**Given passage:**
※

An article by He et al. titled "Body Surface Laplacian Mapping of Cardiac Electrical Activity" published in The American J. of Cardiology, Vol. 70, Dec. 15, 1992 describes the use of Bulls-eye shaped electrodes to map derivatives of cardiogenic signals.
Patents which describe unusual geometrical electrode configurations are, for instance, a Patent to Clare et al., U.S. Pat. No. 5,295,482 which discloses a large surface area electrode in which a central portion is surrounded by two surrounding ring portions., said central and two surrounding ring portions being separated from one another by annular regions. This Patent states that during use current density is found to be greater at the outer edge of an electrode than it is at a more central location. The purpose of the described system is disclosed as being to effect a more uniform distribution of current density over the effective large surface area of the disclosed electrode during use, by providing multiple "outer-edge" providing portions. Other references which describe the "edge-effect" are a Patent to Dahl et al., U.S. Pat. No. 5,063,932 and a Canadian Patent No. 1,219,642. In addition, two articles also treat the subject, said articles being: "Optimal Electrode Designs for Electrosurgery, Defibrillation, and External Cardiac Pacing", by Kim et al., which appeared in Transactions On Biomedical Engineering, Vol. BME-33, No. 9, September 1986; and "Analysis and Control of the Dispersive Current Distribution under Circular Dispersive Electrodes", by Wiley and Webster, which appeared in the IEEE Transactions On Biomedical Engineering, Vol. BME-29, No. 5, in May 1982.
Even in view of the above cited literature, need remains for a convenient to utilize bioelectric interface which is suitable for application to subjects of differing body sizes, which bioelectric interface comprises equivalent Einthoven triangle limb electrodes on a common subject chest mounted support sheet, which preferably comprises an electrically anisotropic conducting hydropolymer self adhesive material, which provides electrodes of a geometry appropriate for optimizing electrical contact to a subject, which allows accurately monitored signals to be obtained therefrom during use, and which facilitates external cardiac pacing, cardiac defibrillation, electro surgery, electro-ablation processes, and impedance cardiography.

※

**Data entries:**
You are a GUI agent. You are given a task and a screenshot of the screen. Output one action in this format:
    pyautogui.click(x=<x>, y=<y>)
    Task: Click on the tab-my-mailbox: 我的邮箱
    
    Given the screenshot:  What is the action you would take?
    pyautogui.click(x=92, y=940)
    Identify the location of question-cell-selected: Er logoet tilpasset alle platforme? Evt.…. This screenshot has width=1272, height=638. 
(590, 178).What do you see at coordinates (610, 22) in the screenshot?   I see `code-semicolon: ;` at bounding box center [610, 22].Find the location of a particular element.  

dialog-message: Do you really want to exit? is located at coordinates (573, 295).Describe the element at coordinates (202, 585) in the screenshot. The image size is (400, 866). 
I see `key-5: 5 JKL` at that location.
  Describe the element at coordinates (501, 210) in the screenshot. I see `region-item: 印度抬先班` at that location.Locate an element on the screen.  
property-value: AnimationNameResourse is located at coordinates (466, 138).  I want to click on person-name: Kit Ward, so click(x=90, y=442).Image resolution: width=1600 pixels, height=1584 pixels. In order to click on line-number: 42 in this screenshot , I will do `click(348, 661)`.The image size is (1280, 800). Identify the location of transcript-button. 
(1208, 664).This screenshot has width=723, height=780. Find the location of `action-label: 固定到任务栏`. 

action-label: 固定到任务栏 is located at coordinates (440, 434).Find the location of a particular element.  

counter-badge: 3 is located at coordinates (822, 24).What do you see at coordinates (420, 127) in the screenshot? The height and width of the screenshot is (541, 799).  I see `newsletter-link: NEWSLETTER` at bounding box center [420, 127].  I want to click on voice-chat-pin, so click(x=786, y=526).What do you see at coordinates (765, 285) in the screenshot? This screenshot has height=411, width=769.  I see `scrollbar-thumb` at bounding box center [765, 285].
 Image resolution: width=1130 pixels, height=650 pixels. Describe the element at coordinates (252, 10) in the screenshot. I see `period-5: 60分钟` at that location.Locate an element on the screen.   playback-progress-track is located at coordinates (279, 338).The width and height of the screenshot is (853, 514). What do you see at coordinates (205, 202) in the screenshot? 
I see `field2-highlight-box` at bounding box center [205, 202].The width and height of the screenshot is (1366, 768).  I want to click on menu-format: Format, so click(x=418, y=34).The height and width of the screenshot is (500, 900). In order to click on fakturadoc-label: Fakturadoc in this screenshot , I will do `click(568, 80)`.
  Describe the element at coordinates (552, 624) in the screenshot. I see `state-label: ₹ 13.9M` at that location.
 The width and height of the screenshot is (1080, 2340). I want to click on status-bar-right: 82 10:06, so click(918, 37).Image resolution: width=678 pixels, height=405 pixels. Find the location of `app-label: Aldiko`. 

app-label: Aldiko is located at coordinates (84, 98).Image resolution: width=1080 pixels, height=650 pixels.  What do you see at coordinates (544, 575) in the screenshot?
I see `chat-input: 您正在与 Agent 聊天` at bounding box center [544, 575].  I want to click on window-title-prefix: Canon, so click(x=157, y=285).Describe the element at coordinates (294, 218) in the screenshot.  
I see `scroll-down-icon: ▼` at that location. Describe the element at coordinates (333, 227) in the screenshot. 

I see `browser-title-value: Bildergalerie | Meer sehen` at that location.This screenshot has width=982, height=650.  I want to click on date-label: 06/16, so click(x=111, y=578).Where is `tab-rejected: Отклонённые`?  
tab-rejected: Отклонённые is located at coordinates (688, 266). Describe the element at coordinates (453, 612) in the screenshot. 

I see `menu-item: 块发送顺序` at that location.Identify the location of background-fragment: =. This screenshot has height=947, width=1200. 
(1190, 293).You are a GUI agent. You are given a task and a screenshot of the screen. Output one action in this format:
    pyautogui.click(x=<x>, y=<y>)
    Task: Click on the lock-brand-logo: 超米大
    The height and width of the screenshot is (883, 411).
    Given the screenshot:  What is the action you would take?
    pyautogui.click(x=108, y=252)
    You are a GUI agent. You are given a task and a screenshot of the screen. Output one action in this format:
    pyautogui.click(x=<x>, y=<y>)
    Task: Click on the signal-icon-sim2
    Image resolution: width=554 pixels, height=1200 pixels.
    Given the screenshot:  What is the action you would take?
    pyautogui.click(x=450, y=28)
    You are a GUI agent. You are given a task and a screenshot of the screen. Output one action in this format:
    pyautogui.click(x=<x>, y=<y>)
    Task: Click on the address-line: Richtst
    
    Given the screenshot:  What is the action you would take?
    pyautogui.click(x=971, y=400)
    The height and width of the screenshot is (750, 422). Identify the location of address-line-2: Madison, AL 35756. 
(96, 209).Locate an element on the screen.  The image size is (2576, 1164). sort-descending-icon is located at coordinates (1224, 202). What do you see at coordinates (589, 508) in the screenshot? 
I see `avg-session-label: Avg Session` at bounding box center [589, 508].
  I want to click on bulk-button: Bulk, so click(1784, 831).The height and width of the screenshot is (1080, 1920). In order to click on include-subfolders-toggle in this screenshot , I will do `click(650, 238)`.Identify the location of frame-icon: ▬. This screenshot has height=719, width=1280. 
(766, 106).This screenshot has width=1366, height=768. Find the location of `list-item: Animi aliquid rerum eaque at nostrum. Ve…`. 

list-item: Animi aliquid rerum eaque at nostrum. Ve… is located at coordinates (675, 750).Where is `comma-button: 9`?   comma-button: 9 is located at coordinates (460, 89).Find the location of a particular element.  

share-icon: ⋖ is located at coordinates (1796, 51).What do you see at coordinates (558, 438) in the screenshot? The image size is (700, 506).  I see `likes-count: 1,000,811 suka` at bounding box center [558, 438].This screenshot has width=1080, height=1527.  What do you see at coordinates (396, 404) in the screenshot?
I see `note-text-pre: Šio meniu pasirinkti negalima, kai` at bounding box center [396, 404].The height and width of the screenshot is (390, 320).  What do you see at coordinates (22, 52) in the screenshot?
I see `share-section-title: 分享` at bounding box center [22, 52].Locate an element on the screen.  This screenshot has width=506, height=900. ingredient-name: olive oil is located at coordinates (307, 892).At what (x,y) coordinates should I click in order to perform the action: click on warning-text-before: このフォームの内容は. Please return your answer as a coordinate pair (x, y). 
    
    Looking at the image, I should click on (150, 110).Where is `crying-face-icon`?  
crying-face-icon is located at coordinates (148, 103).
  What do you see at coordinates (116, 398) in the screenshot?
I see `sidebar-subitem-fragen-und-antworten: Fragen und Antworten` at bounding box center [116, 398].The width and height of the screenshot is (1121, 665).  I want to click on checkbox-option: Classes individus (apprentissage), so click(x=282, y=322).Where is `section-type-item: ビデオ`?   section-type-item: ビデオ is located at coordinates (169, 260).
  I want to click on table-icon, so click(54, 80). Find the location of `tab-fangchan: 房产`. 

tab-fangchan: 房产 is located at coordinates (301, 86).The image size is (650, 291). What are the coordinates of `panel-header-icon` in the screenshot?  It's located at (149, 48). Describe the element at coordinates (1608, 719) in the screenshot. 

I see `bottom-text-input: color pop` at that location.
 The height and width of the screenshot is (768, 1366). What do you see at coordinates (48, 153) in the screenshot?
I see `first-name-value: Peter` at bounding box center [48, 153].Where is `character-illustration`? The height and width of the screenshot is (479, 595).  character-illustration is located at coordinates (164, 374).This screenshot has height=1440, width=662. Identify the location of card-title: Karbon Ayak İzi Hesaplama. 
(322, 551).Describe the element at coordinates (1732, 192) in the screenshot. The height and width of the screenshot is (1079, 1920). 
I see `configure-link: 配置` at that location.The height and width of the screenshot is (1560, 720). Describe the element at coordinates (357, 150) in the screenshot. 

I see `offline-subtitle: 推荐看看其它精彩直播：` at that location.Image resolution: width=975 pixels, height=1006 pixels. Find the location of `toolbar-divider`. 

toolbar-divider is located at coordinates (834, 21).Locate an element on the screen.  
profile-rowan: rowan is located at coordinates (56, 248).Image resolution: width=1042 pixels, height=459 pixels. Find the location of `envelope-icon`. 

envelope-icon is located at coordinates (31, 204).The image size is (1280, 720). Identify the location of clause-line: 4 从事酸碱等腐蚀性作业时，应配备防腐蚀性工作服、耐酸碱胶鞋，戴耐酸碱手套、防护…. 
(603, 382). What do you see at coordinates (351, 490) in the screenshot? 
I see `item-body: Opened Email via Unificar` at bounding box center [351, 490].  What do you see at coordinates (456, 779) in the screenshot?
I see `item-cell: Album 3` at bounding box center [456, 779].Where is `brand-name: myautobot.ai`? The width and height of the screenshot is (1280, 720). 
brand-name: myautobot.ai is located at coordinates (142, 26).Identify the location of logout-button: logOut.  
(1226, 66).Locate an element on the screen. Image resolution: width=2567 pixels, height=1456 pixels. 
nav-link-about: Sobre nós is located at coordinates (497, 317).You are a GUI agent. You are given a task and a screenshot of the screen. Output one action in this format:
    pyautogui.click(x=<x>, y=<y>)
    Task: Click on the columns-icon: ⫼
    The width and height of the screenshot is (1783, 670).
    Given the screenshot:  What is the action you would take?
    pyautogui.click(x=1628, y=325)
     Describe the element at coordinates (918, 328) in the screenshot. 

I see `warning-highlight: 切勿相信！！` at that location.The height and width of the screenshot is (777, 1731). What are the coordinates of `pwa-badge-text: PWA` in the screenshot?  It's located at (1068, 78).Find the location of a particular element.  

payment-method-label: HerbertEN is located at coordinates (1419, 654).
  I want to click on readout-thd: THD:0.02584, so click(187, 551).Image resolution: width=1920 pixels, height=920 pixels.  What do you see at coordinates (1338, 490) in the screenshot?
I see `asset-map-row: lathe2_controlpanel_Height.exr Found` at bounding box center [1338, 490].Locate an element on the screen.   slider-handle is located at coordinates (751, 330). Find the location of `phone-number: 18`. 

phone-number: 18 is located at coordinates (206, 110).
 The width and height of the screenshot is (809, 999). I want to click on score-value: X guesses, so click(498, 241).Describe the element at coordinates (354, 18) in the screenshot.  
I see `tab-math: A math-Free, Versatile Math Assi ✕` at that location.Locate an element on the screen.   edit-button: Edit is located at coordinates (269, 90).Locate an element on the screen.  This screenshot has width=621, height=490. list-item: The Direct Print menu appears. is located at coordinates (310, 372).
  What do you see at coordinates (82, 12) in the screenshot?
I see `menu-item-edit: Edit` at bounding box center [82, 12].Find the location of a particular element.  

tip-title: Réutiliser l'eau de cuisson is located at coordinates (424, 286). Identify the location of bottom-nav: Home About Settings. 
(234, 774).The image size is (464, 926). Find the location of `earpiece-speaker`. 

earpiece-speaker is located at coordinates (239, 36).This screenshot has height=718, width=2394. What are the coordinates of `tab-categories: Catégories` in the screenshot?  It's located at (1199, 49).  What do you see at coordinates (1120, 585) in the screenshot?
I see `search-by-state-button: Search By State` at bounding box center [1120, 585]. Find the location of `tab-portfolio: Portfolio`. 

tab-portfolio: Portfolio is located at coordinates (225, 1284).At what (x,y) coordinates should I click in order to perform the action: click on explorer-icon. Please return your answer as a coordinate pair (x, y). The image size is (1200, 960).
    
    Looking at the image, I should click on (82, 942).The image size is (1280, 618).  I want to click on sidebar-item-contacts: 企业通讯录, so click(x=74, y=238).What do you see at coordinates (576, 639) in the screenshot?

※

**Required action 1:**
In the passage on electrode literature, rewrite the text from "Even in view" to "and impedance cardiography.", changing "support sheet" to "backing sheet".
**Required action 2:**
According to the passage on electrode literature, where does the patent by Clare et al. say current density is greatest during use?

**Response 1:**
Even in view of the above cited literature, need remains for a convenient to utilize bioelectric interface which is suitable for application to subjects of differing body sizes, which bioelectric interface comprises equivalent Einthoven triangle limb electrodes on a common subject chest mounted backing sheet, which preferably comprises an electrically anisotropic conducting hydropolymer self adhesive material, which provides electrodes of a geometry appropriate for optimizing electrical contact to a subject, which allows accurately monitored signals to be obtained therefrom during use, and which facilitates external cardiac pacing, cardiac defibrillation, electro surgery, electro-ablation processes, and impedance cardiography.

**Response 2:**
At the outer edge of an electrode rather than at a more central location.